For a film that has so much time to use it frustrates by failing to give adequate purpose and meaning to the character's on-screen actions. The story begins to fall apart in the second half of the film because things become much too neat and simple to be intriguing or believable. This is a shame and this fundamental filmmaking error can only be blamed on Villeneuve. 

To Villeneuve's credit, he does undergird the film with subtle and effective nods to Apocalypse Now (in particular in the Wallace scenes with their stark shadow and light contrast) and even A Clockwork Orange (with Las Vegas looking like a colossally overgrown Korova Milk Bar). This is the second big blockbuster sequel to pay homage to Apocalypse Now this year, with War for the Planet of the Apes being the first. This, along with the contrasting red/blue color scheme, certainly gets my attention in regards to the Isaiah/McCaffrey Wave Theory, but that is a discussion for another day.

As for the acting, Ryan Gosling does solid if unspectacular work as K. He is the driving force for the entire film and certainly has the charisma to pull it off. I have always found Gosling to be an interesting actor and he doesn't disappoint in Blade Runner 2049. What may be most appealing about Gosling in the film is his underlying and undying sense of his humanity which is palpable and serves him and the story very well. 

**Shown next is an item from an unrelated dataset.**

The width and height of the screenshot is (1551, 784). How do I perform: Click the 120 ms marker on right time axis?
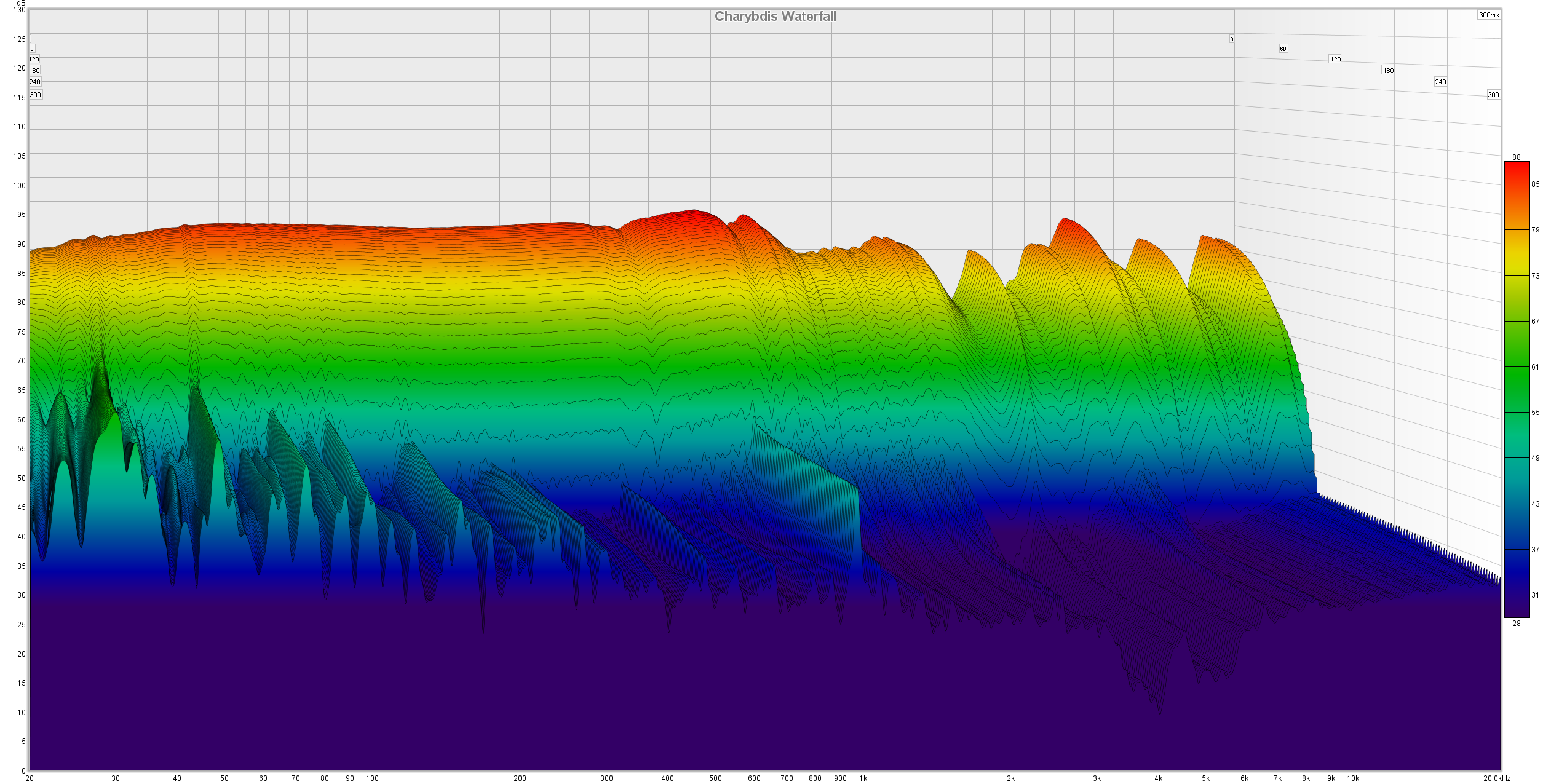tap(1335, 59)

The supporting cast is much less impressive. Regardless of his history of box office returns, Harrison Ford has always been a rather wooden, second rate actor and he proves that once again as the older version of Rick Deckard. Ford seems so detached from his surroundings it feels like he is in a constant state of having just been woken up. 

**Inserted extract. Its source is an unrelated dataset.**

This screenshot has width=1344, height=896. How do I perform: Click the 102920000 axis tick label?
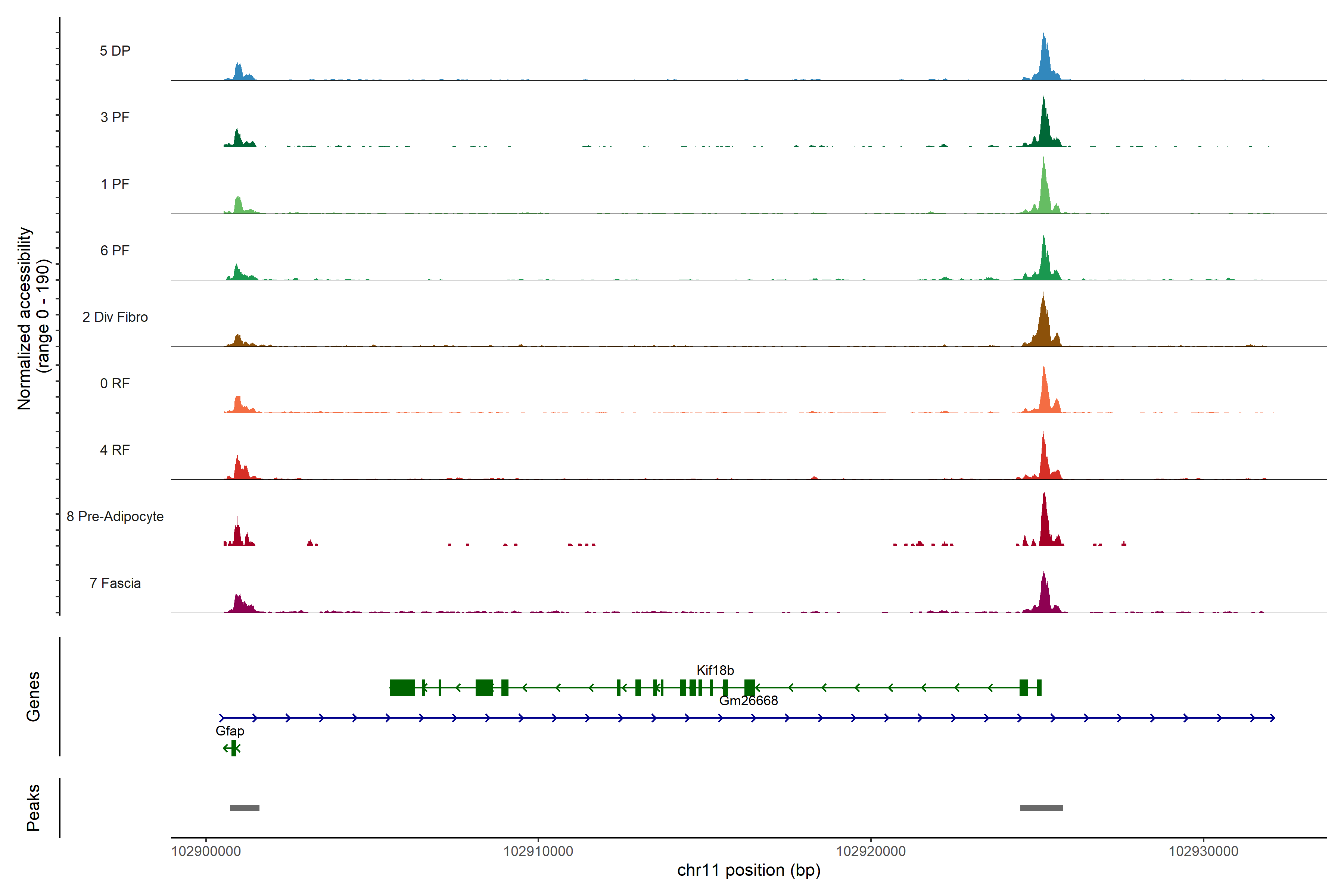click(870, 852)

The more surprising of bad performances in the film belongs to an actress that I absolutely think is fantastic, and that is Robin Wright. I have been a fan of Ms, Wright's work for decades, but in Blade Runner 2049 she turns in a really awful piece of work. It seems to me that Ms. Wright is stuck in the rhythm, voice and posture of her House of Cards character Claire Underwood and it terribly under serves her as Lt. Joshi. This is a common problem for actors who have success in a television show where they must play the same character for months on end, year after year. That said, I was shocked to see it happen to an actress as talented and skilled as Robin Wright, but happen it did. Her character in Blade Runner 2049 is actually very pivotal to the story, so when she fails to deliver a quality performance, the film really suffers for it.

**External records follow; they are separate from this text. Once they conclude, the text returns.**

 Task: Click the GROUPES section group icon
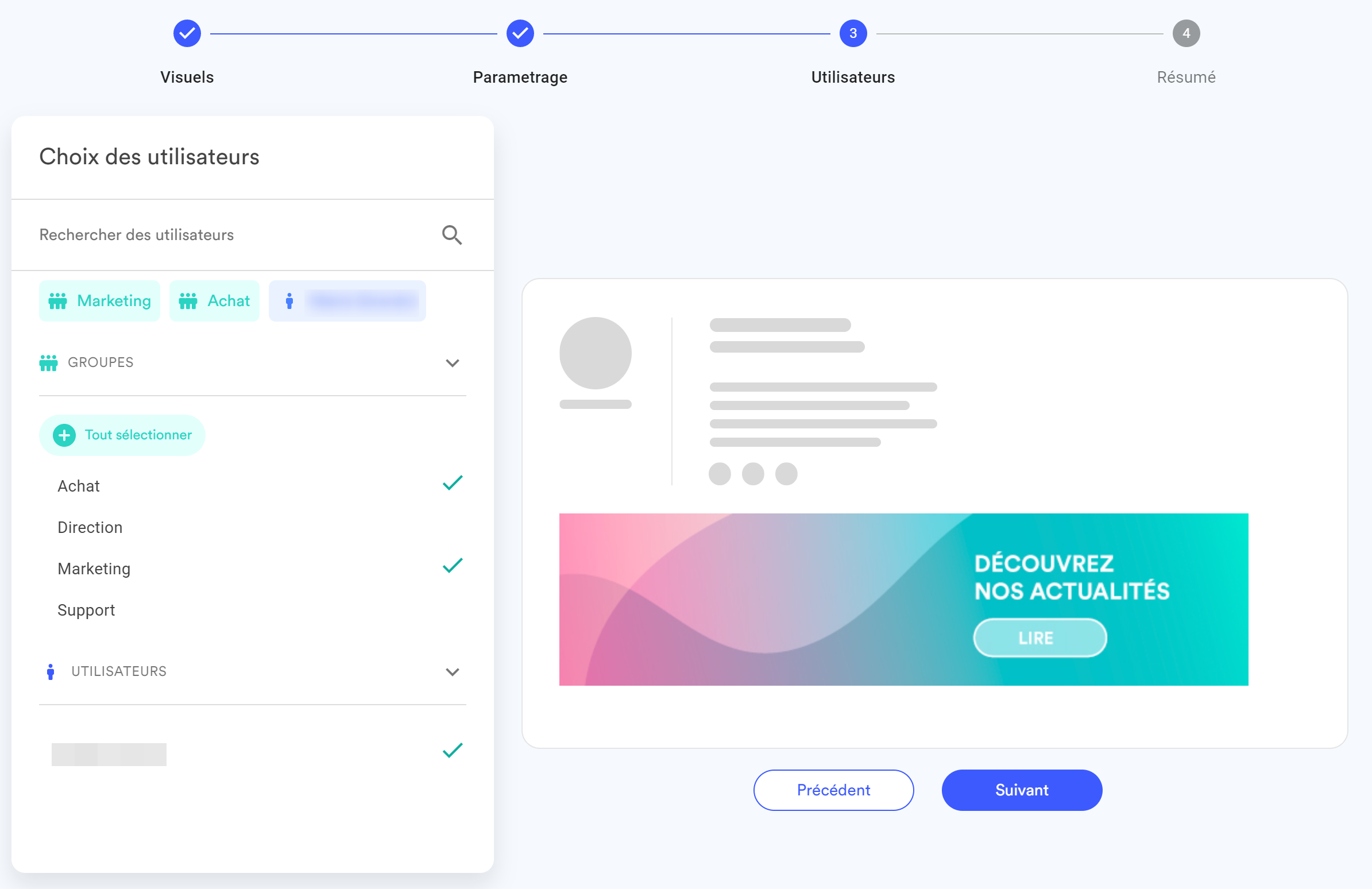click(x=48, y=362)

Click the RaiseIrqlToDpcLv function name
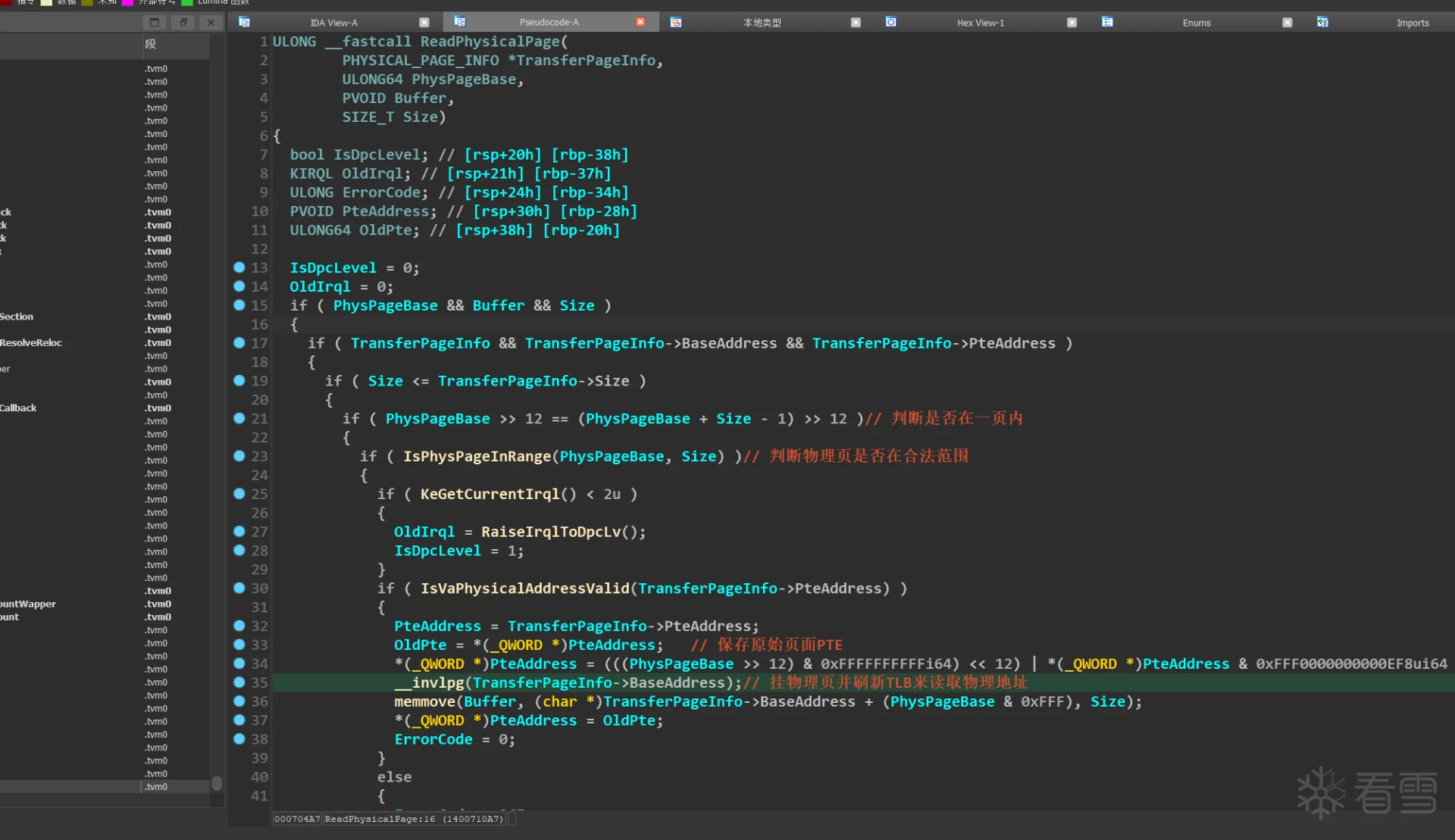[x=551, y=532]
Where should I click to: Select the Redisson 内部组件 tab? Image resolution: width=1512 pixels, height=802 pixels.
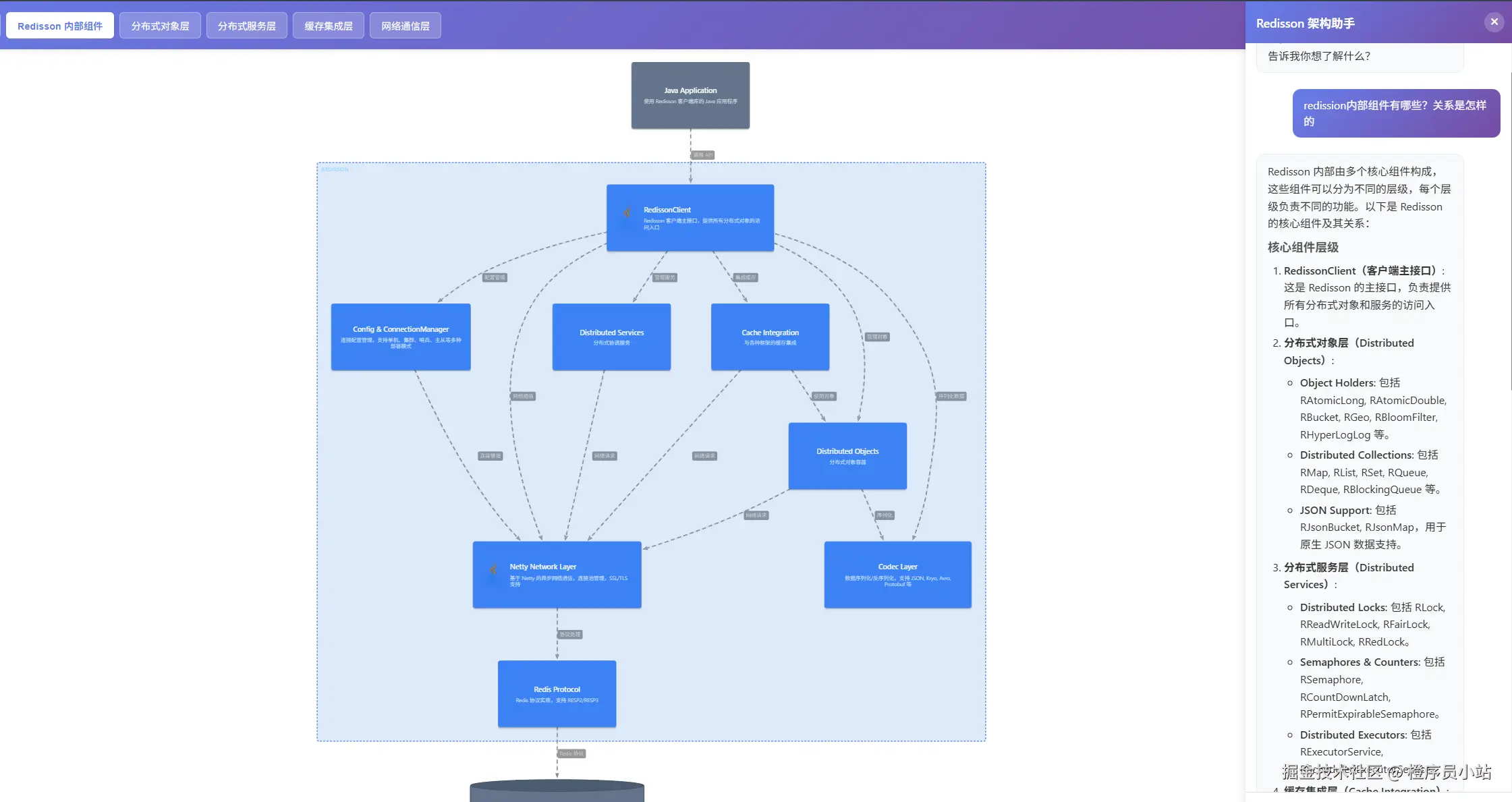[60, 26]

Jared Leto, as always, does very good but strange work as the bizarre and god-like Niander Wallace. Leto is nothing if not committed to his roles, and that approach serves him well as the blind creator Wallace. Much like Woody Harrelson in War for the Planet of the Apes, there is a whiff of Marlon Brando in Apocalypse Now in Leto's creation, but it is entirely appropriate and always compelling.

I wish Blade Runner 2049 had been better as I ended up being mildly disappointed with it, which may have more to do with my high expectations after a 35 year wait rather than the film's failings. Blade Runner 2049 really is a decent film, but it could have and should have been much better than it was. There is true cinematic greatness lurking beneath the surface of Blade Runner 2049, but director Villeneuve fails to adequately conjure it to the surface and instead delivers a film that passes for good enough but not great. That said, I do recommend you watch the original film first and then go see Blade Runner 2049 in the theatre, if only to meditate on what it means to be human and to marinate in the spectacular genius of the visual masterpiece delivered by cinematographer Roger Deakins.